Olhemos para os números dos últimos cinco anos. ETH aumentou cerca de 11,75%, atingindo agora 278,70 mil milhões de dólares. Nada mal, mas USDT? O stablecoin explodiu com um crescimento de aproximadamente 622,5%, ultrapassando os 188,81 mil milhões de dólares. XRP e USDC também superaram o Ethereum em termos de crescimento. É uma mudança de paradigma que não podemos ignorar.

O que mais me impressiona é o que isso significa para o flippening do ETH. No Polymarket, mais de 59% dos traders atualmente apostam que o Ethereum perderá a sua posição de número 2 em 2026, contra apenas 17% no início do ano. É uma reversão de sentimento brutal. Os stablecoins estão a transformar a liderança do mercado, e o ETH encontra-se preso entre o Bitcoin e uma liquidez indexada ao dólar que não para de crescer.

O mercado total de stablecoins agora atinge quase 310 mil milhões de dólares, com a Tether a controlar cerca de 58% desta fatia. É enorme. E, entretanto, a procura institucional por ETH está a colapsar. Os ETFs spot de Ethereum nos Estados Unidos viram os seus ativos sob gestão a cair cerca de 65% desde o início do ano, passando para cerca de 11,76 mil milhões de dólares em março, contra 31,86 mil milhões em outubro passado.

Por que esta dinâmica? Honestamente, é macroeconómica. As tensões geopolíticas, as expectativas alteradas sobre as taxas de juro, a aversão ao risco geral - tudo isso leva os capitais à segurança e à liquidez. Os stablecoins oferecem exatamente isso: acesso rápido à gestão de riscos, oportunidades de arbitragem e flexibilidade sem exposição ao preço do ETH.

A nível técnico, os sinais também não são encorajadores. O Ethereum forma um padrão de bandeira de baixa, com um alvo de queda por volta de 1.250 dólares se a quebra persistir até meados de 2026. Claro que os gráficos sempre têm incerteza, mas o contexto global parece desfavorável.

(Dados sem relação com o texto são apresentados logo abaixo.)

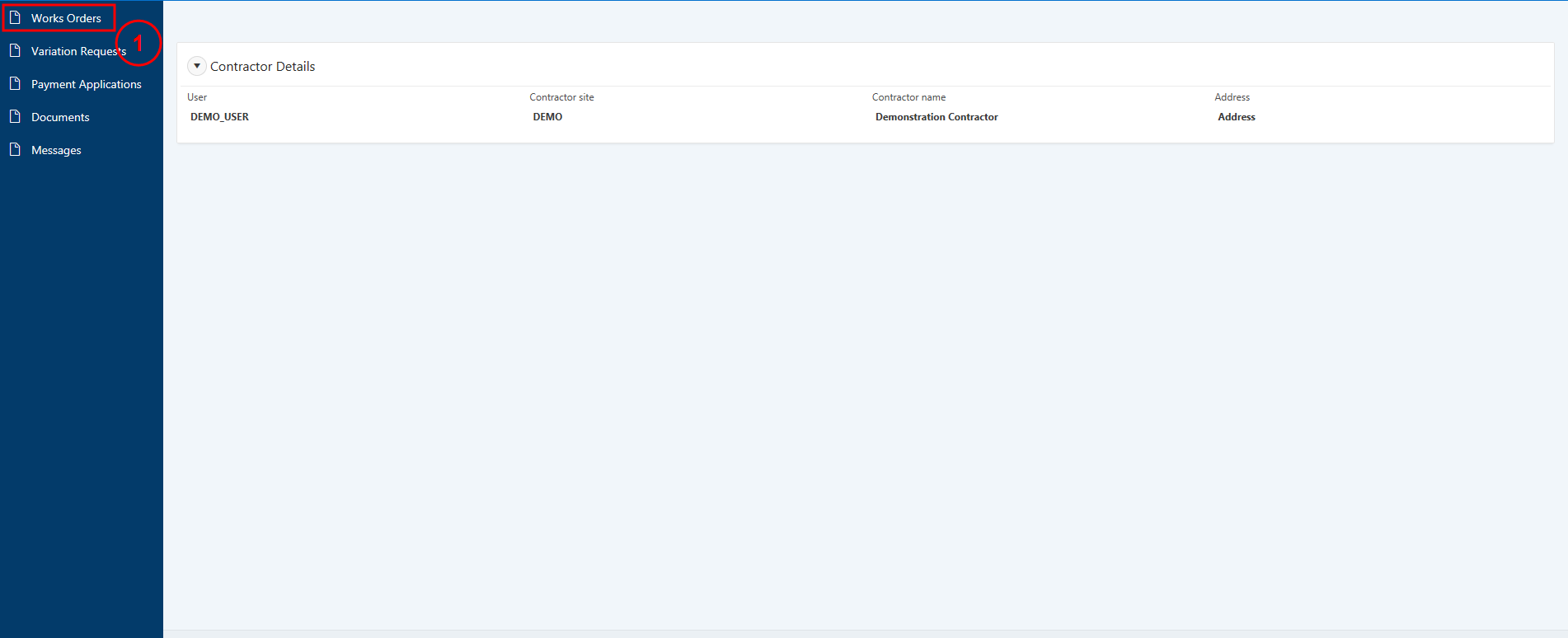Click the Contractor Details heading text
1568x638 pixels.
click(262, 67)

A verdadeira questão para o ETH é que a sua criação de valor continua ligada ao ciclo cripto e à vontade dos participantes de assumir risco de preço. Mas, quando os capitais institucionais recuam e os stablecoins oferecem uma alternativa sem fricção, o ETH perde o seu apelo. Mesmo que o Ethereum continue fundamental para a DeFi e os contratos inteligentes, enfrenta ventos contrários estruturais.

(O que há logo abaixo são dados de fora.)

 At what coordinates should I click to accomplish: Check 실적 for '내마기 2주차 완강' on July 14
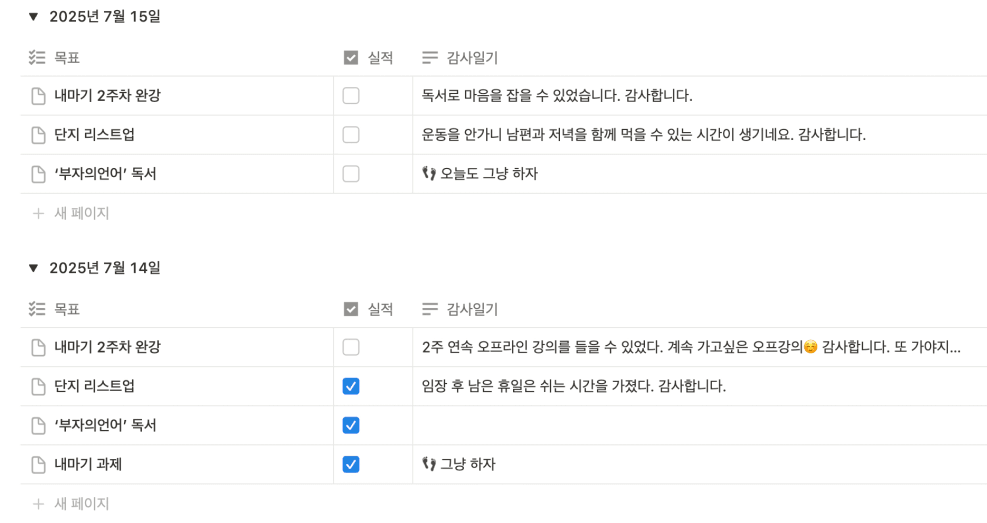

Resumindo, o flippening do ETH talvez não seja iminente no sentido clássico, mas a sua posição de número 2 está claramente sob pressão. Os stablecoins já não são apenas ferramentas de trading - eles estão a redefinir a hierarquia dos ativos cripto. Ficar atento: às emissões de stablecoins, aos fluxos dos ETFs, e, sobretudo, a quando (ou se) o sentimento de risco muda novamente.